I couldn’t help but feel tired and bored by the chaotic, noisy nature of The Willoughbys, a stunningly animated film hamstrung by a one-note script. The movie is mostly about a single thing: forming a family based on mutual love, even if the bloodlines don’t run deep or ever intertwine. That’s a message worth sharing with kids. But the zany story rarely elaborates on that sentiment, lazily relying on sight gags to bombard viewers with havoc instead of heart. The Willoughbys may be a visual delight, but that doesn’t keep the script or Ricky Gervais’ misanthropic narration as a cat from turning this one into a hairball worth coughing up.
To say that the Willoughbys are idiosyncratic would be a gross understatement.

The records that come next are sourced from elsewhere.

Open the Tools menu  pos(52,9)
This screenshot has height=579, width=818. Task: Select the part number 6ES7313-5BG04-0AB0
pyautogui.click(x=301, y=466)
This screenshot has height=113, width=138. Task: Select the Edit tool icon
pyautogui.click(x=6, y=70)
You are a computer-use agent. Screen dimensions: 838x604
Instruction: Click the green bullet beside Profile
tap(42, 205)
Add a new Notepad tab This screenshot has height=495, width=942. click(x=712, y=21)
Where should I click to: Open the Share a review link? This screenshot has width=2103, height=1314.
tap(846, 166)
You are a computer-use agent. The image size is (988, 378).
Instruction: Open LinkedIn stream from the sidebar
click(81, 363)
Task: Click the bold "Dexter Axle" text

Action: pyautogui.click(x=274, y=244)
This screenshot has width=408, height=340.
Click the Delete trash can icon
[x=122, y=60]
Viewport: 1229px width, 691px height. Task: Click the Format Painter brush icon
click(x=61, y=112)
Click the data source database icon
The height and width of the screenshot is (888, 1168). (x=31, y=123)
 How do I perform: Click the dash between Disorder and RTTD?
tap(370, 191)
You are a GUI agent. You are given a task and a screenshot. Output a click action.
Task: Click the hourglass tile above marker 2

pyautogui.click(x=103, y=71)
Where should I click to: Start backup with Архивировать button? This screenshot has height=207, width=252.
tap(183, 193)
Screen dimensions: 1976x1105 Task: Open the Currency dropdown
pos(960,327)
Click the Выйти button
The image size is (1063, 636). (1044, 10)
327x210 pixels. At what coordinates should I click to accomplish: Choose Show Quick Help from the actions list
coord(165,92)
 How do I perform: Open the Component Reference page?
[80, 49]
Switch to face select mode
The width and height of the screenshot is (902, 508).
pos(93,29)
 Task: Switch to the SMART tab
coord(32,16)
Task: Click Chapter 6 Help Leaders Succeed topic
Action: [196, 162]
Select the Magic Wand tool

Their home, tucked between two towering buildings, pops with color and character amidst a sterile city center. The people living inside are no different. Walking the halls of this once prestigious family name – at least in their own minds – are four kids and two unloving excuses for parents. Father (Martin Short) dotes on the often knitting Mother (Jane Krakowski). They eat alone, giving their kids no mind, and are wrapped up in a blanket of shared selfishness. Maybe that’s what Mother is always knitting away at. As for the children, the youngest are creepy twins, both named Barnaby (Seán Cullen). Jane (Alessia Cara) is the bookish middle child and it shows. Then there’s Tim (Will Forte), the first born, which means he bears the brunt of the blame.
The kids trick their narcissistic and petulant parents into taking a potentially dangerous vacation. Finally, they get to be kids, at least until a nanny (Maya Rudolph) shows up at the front door. Her hair is in the shape of a heart, in case you were wondering whether or not she’s kind to these self-professed orphans. Also featured are robotic social service characters, a big candy maker named Commander Melanoff (Terry Crews), and a series of unfortunate events unfolds which feel every bit as copied and pasted from the work of Lemony Snicket as that wording should suggest. There doesn’t seem to be a method to or a mind behind the madness.
More than anything, I’d say that The Willoughbys (an adaptation of what some call one of author Lois Lowry’s more inferior children’s books) averages out to be a passable streaming option at best, especially in these quarantined times. It’ll entertain kids but I doubt many will fall in love with it either, and parents will happily save money from not being goaded into emptying their wallets in the toy aisle for plastic versions of these Raggedy Ann/Andy lookalikes. I admired the tactile nature of the animation on display throughout The Willoughbys. How they used digital renderings to paint these eccentric, out of step characters with the look of stop-motion. The style accentuates the material. It’s just too bad that the material of this Roald Dahl wannabe is so obviously counterfeit.
“This is Darwinism at work, isn’t it?”